NBA Playoffs 2012: 3 Things We Appreciate More About NFL After NBA Postseason
By all accounts, the 2012 NBA playoffs were a smashing success.
There were good matchups throughout the path to the NBA Finals, and basketball's crowning series between the Miami Heat and Oklahoma City Thunder couldn't have been dreamed up any better.
Even that LeBron James guy got his first championship ring.
But for a population of NFL fans, the NBA playoffs can be a refreshing reminder of just how good following football can be.
In the following three slides, we'll give you a couple of things NFL fans can appreciate more after watching the NBA playoffs.
Officiating
1 of 3We'll get the most obvious reason—the NBA's officiating—done right out of the gates.
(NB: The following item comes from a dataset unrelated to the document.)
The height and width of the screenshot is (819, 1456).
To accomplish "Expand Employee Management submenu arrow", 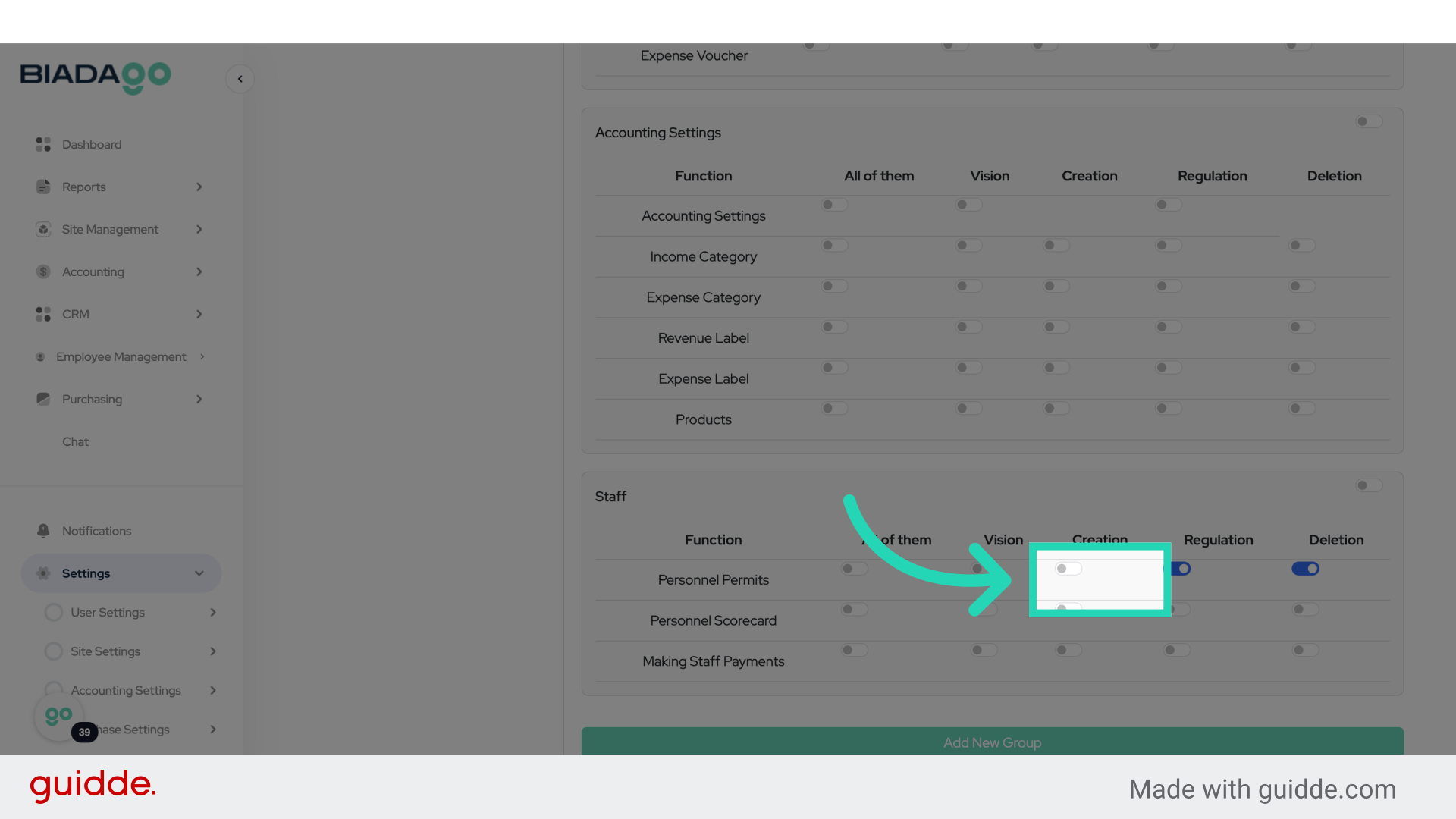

While the NFL doesn't have perfect officiating by any stretch of the imagination, few sports are as heavily criticized for their in-game referees than the NBA. These 2012 playoffs were no different.
There were times during every step of the postseason—opening round, conference finals, NBA Finals, you name it—where some of the NBA refs looked completely clueless.
I'll admit, officiating a basketball game is a difficult task. But some of the calls made in these playoffs were head-scratchers at best. It's a big problem for the NBA.
Consider that the NFL might have the best officiating in any major professional sport a blessing.
Faster Postseason
2 of 3I wouldn't have minded the Heat-Thunder NBA Finals going to seven games—or 21, for that matter—but my opinion likely isn't shared by most. That is especially true for football fans, who are used to watching a team win four—or even three—postseason games to become a Super Bowl champion.
The Miami Heat had to play 23 games—nearly a third of a typical NBA regular season—on their way to winning the 2012 NBA title. That's simply too many games for one postseason.
By the time the never-ending playoffs do conclude, casual fans are ready for basketball to be over.
The Importance of Every Postseason Game
3 of 3In the NBA postseason, every qualifying team is awarded four losses before elimination in any given series. That's obviously not the case in the NFL, and it's another reason to love the way football's postseason is situated.
Could the New York Giants have beaten the Green Bay Packers three more times in a seven game series last January? Probably, but the chances of a 15-1 team losing four of seven games is a much bigger stretch than the one-game upset New York pulled off on its way to a Super Bowl.
What if the NBA was formatted like the NFL?
The Oklahoma City Thunder would have technically beaten Miami in the NBA Finals with a Game 1 win, but in reality, the Thunder wouldn't have even made the Finals. Oklahoma City lost in Games 1 and 2 to the San Antonio Spurs in the Western Conference Finals.
The NBA's current format obviously suits the sport better than a one-game series, but it does make you appreciate the suddenness of the NFL's one-loss-and-you're-out system.